In mid-January, a British national named Malik Faisal Akram took four Americans hostage inside a synagogue in Colleyville, Texas. Thankfully, the hostages were rescued after a dramatic 11-hour standoff, and Akram was killed in the process by FBI agents.
The saga that unfolded in Texas, however, should be a wake-up call. America has plenty of bigotry, antisemitism, and violence without importing more from terrorists abroad. We need to re-examine misguided policies that have resulted in dangerous loopholes in our immigration system.
As the story unfolded, it became clear that Akram had a radical past and lengthy criminal record and was even monitored by British intelligence. Which begs the question: how did Akram make it through immigration screening and vetting protocols meant to prevent people like him from entering the United States?

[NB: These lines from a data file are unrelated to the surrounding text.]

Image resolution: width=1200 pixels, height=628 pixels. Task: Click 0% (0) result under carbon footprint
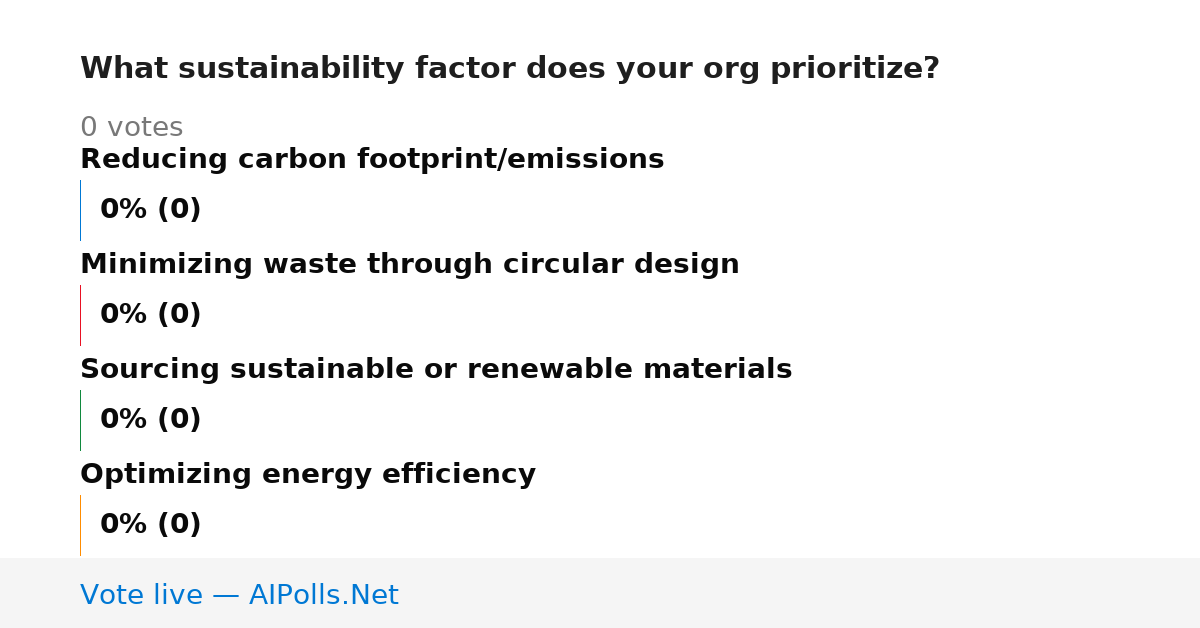[x=151, y=210]
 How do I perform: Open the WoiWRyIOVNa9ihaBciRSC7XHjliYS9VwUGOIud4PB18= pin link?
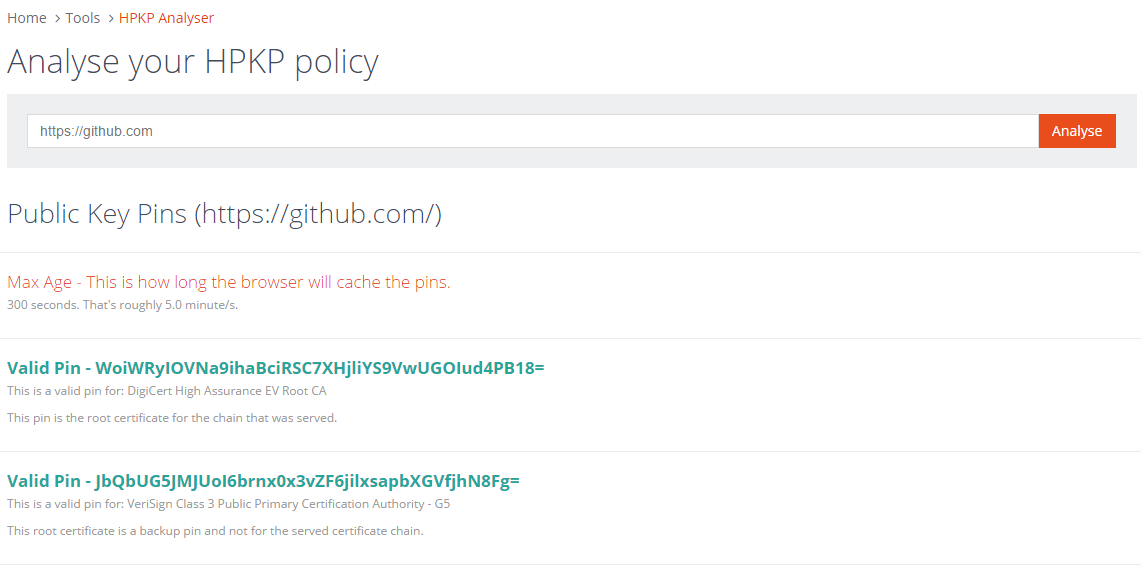(x=275, y=367)
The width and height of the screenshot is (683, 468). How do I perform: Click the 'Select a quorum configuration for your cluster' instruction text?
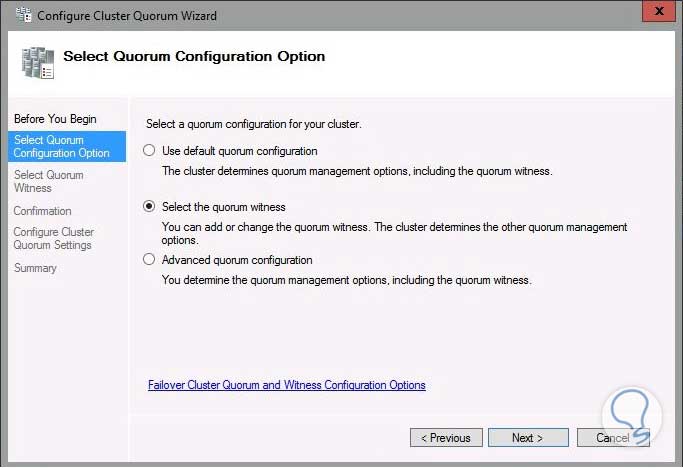tap(253, 124)
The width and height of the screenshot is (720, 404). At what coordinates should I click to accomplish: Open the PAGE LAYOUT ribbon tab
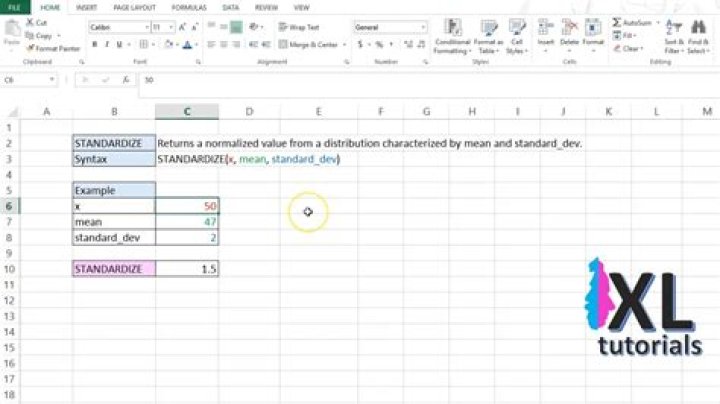[133, 7]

According to reporting by CBS News:
“Akram came alone to the United States on December 29, 2021, through the U.S. Visa Waiver Program. His entrance into U.S. was approved by the U.S. Customs and Border Protection’s Electronic System for Travel Authorization, or ESTA, … at New York City’s John F. Kennedy International Airport. Tourism visas are not required for British travelers planning to stay in the United States for less than three months.”

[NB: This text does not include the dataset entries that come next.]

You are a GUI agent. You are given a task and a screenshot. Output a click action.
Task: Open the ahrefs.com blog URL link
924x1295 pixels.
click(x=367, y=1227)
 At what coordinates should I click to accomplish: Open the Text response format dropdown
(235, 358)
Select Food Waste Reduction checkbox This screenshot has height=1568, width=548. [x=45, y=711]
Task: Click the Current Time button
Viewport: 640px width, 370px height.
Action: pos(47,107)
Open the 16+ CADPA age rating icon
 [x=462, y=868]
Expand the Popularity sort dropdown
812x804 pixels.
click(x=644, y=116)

Malik Faisal Akram’s ability to enter the United States without raising serious alarms should have lawmakers demanding answers regarding our Visa Waiver Program, which permits citizens of participating countries to travel to the U.S. for business or tourism for stays of up to 90 days without a visa.
Yes, we want tourism and business travel from friendly allies of the United States, but we can’t be naive to think those countries don’t harbor dangerous actors who wish to harm us.
In 2017, President Trump issued a proclamation to enhance vetting protocols of foreign nationals entering our country. The proclamation called on federal agencies to “take all necessary and appropriate steps to encourage foreign governments to improve their information-sharing and identity-management protocols and practices and to regularly share identity and threat information with our immigration screening and vetting systems.”
Unfortunately, President Biden promptly revoked Trump’s proclamation and other executive orders on immigration almost immediately after taking office, which has led some media outlets like the Washington Examiner to question whether Biden’s loose approach to vetting foreign nationals could have contributed to Akram entering the United States.
“Despite the commonsense, straightforward nature of [President Trump’s] proclamation to enhance vetting of foreign nationals, Biden revoked it along with other immigration executive orders on his first day in office.
The Biden administration has taken additional steps to accelerate vetting over the past year, including waiving the in-person interview requirement for certain immigrant visa applications.
Could the Biden administration’s reckless approach to immigration and border security have benefited Akram? It is certainly possible.”
One thing is certain: we need more screening and vetting of foreign nationals, not less. President Biden’s virtue-signaling on immigration policies could have calamitous consequences.